Sebastian Vettel 2013

Alla fine lo hanno pure multato: 25.000 € per i festeggiamenti con burnout al termine del Gran Premio. E va bene, paghiamo.

Sebastian Vettel ha vinto il quarto titolo mondiale con quattro appuntamenti di anticipo e un vantaggio sontuoso su Fernando Alonso: centoquindici lunghezze di distacco. Quasi il doppio dei punti. La stagione di Vettel è stata imperiosa, la sua progressione verso il quarto alloro mondiale semplicemente strabiliante. A dispetto di chi preannunciava, ad inizio anno, una possibile flessione, il tedesco ha sfoderato la sua migliore prestazione di sempre: mai come questo anno lo strapotere di Sebastian è stato totale ed evidentissimo.

A 20,12 punti raccolti in media a gara, Vettel e la Red Bull semplicemente non hanno giocato allo stesso sport degli altri del paddock. Il loro è stato un mondiale solitario, mai davvero in discussione, fatto di tanti trionfi ed altrettante polemiche. Queste ultime, forse, sono state le vere protagoniste di questa “Silly Season”, il campionato matto, come lo chiamano gli anglosassoni: dalle gomme alle vetture irregolari, dagli ordini di scuderia ai test segreti, spesso si è parlato del contorno, piuttosto che della portata principale.E’ un peccato, senza dubbio, perchè al di là del tifo e dei campanilismi il rischio è quello di mettere in ombra la grandissima impresa di un ragazzo e di una squadra che hanno vinto 4 titoli consecutivi, come Fangio e Schumacher e che sono entrati, di diritto, nella storia di questo sport.

A bordo di una vettura straordinaria, progettata da un uomo che ha vinto 20 mondiali degli ultimi 38, Vettel ha dato prova di essere il pilota perfetto. Veloce, preciso, freddo, concentrato, ha smontato pezzo per pezzo ogni critica sportiva che gli era stata mossa negli anni scorsi, dando prova di sapere superare, gestire il vantaggio, gestire la pressione, rimontare.

La gara di ieri, corsa in un’atmosfera allucinante, densa di smog e dai colori ingrigiti, è stata l’ennesima dimostrazione di forza. Il tedesco, che ha tolto le gomme morbide al giro 3 per montare immediatamente i due set di medie, ha poi risalito le posizioni, giungendo in testa per non voltarsi più. Gli ultimi venti giri sono stati una lunga cavalcata, resa solo un po’ più tesa dai problemi all’alternatore registrati sulla vettura di Webber, costretto al ritiro.

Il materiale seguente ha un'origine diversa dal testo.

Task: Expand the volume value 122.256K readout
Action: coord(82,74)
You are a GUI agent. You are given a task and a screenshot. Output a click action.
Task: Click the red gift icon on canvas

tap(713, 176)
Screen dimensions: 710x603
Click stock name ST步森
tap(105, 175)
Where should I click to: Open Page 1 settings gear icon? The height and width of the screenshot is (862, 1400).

Negli ultimi anni Vettel e la Red Bull hanno alzato talmente tanto l’asticella da fare scomparire il resto del gruppo, o da scomparire essi stessi, a seconda di come si guardano le cose. Sarà per questo che, inspiegabilmente, Vettel rimane un campione senza allori che, nonostante i traguardi, ancora non viene annoverato fra i più grandi di questo sport. Eppure alla sua età Schumacher non aveva ancora vinto un campionato e Fangio neppure correva in F1. Stranamente, forse appunto per l’enorme divario creatosi con il resto dello schieramento, Sebastian è più spesso circondato dai dubbi e dalle critiche che dai riconoscimenti, nonostante abbia vinto una gara su tre da quando ha iniziato a competere nella massima serie dell’automobilismo.

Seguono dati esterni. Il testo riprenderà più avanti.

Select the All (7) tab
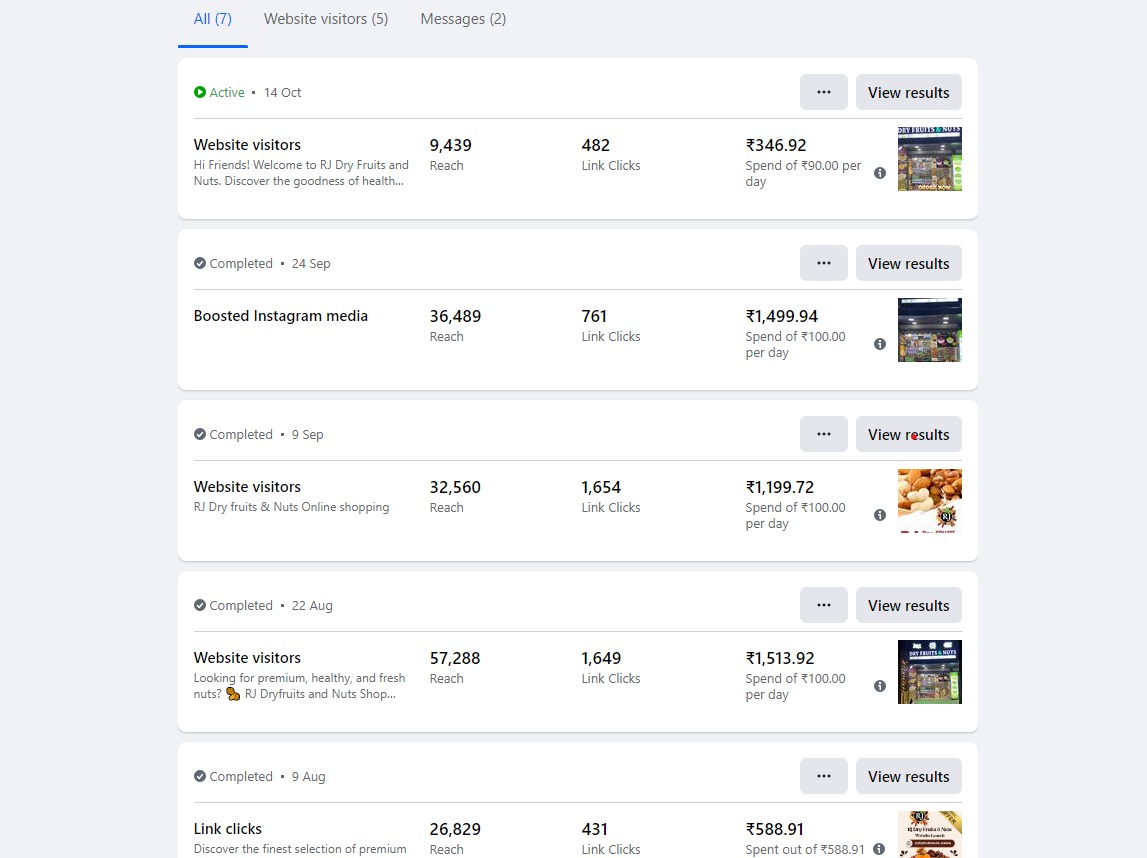pyautogui.click(x=213, y=19)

Ad opinione di chi scrive, star qui a domandarsi se Hamilton o Alonso non avrebbero conquistato lo stesso palmares fossero stati al volante della Red Bull ha poco senso. Se Schumacher non fosse stato alla guida di quella Ferrari, avrebbe forse vinto tanto? Se Button non avesse guidato una Brawn avrebbe vinto comunque? no, da ambo le parti, così come è vero che Webber, sulla stessa Red Bull, ha visto solo bastoni e mai coppe. Distinguere il pilota dalla macchina è operazione durissima ma una cosa è certa: l’uno senza l’altro non vanno da nessuna parte.

Sarà il tempo a decidere se Vettel entrerà nella leggenda, ma sicuramente il cerchio delle opzioni si sta restringendo: male che vada sarà solo uno dei più grandi di sempre.